Cherry also wrote a chapter for the National Geographic book Written in Water and the chapter "Kids Can Save Forests" in Treetops at Risk (Springer Verlag, 2013), edited by Margaret D. Lowman (Canopy Meg), et al. She has spoken out widely eschewing gloom and doom in climate change education and communication - on an NPR radio show and in book chapters "Teaching Climate Change with Hope and Solutions" in the book Education in Times of Environmental Crisis: Teaching Children to be Agents of Change (Routledge, 2016) and blogs.

== Honors and recognition ==
Lynne Cherry's book How We Know What We Know about Our Changing Climate, written with the late photojournalist Gary Braasch, has won more than 15 awards including the American Association for the Advancement of Science (AAAS) award for the Best Middle School Science Book of 2009. Cherry's book The Sea, the Storm and the Mangrove Tangle, which she wrote and illustrated herself, won the first Green Earth Book Award for picture books in 2005.

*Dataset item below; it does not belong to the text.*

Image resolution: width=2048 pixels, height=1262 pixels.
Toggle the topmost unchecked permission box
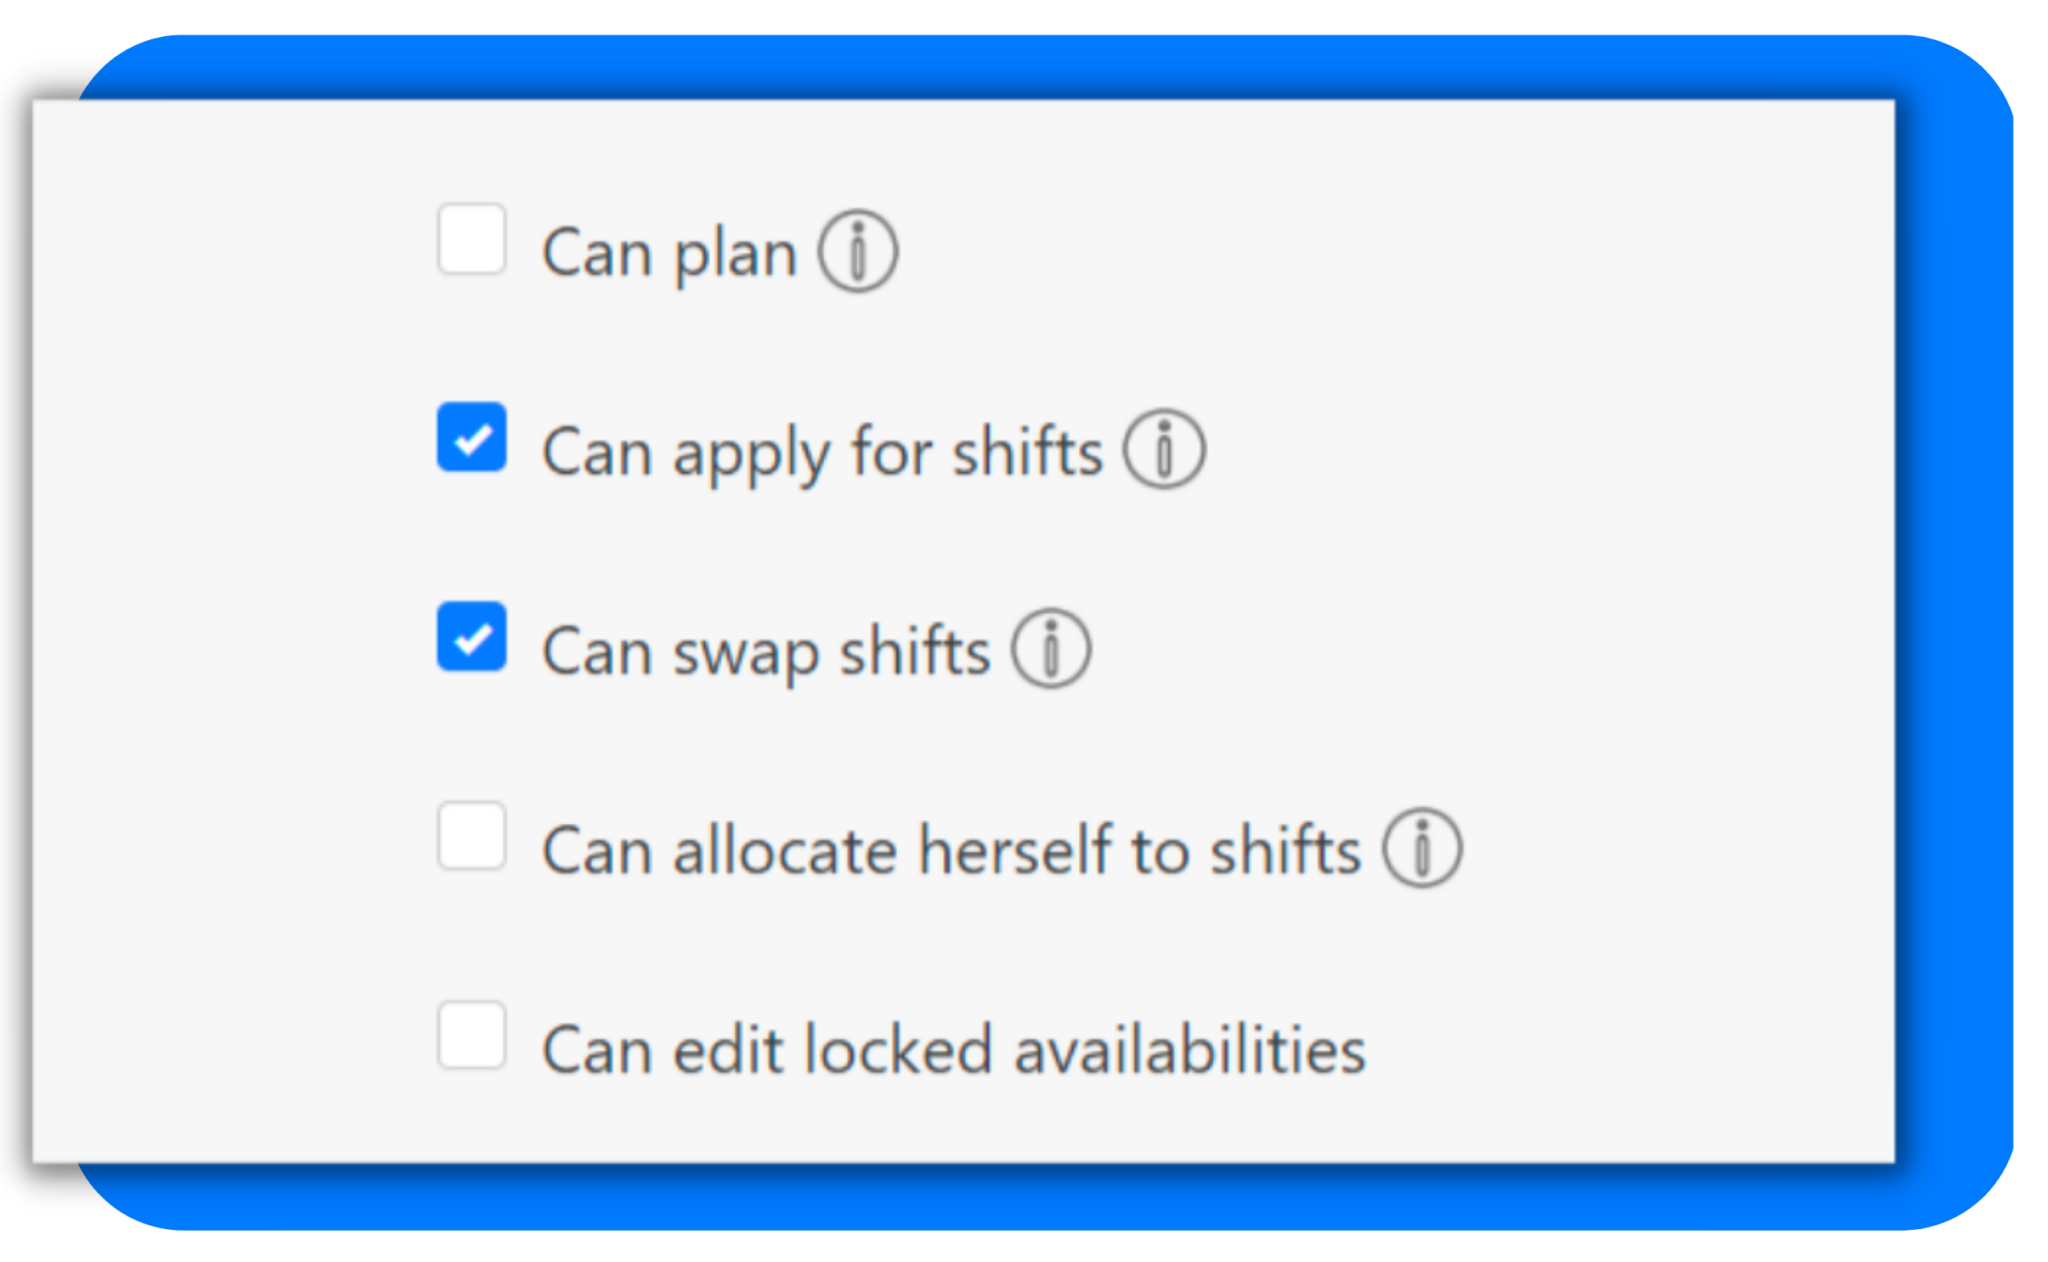[470, 240]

Lynne Cherry has been Artist in Residence at Princeton University, the Smithsonian, Woodwell Climate Research Center, the Woods Hole Oceanographic Institution and the Marine Biological Laboratory in Woods Hole, Massachusetts, on Cape Cod. She has been a visiting scholar in the Geosciences Department at the University of Massachusetts, Amherst; the Cary Institute of Ecosystem Studies in Millbrook, NY; the Institute of Arctic and Alpine Research (INSTAAR) at the University of Colorado, Boulder; and the Cornell Lab of Ornithology in Ithaca, NY. More recently, Lynne was Artist in Residence at Archbold Biological Station in Venus, Florida.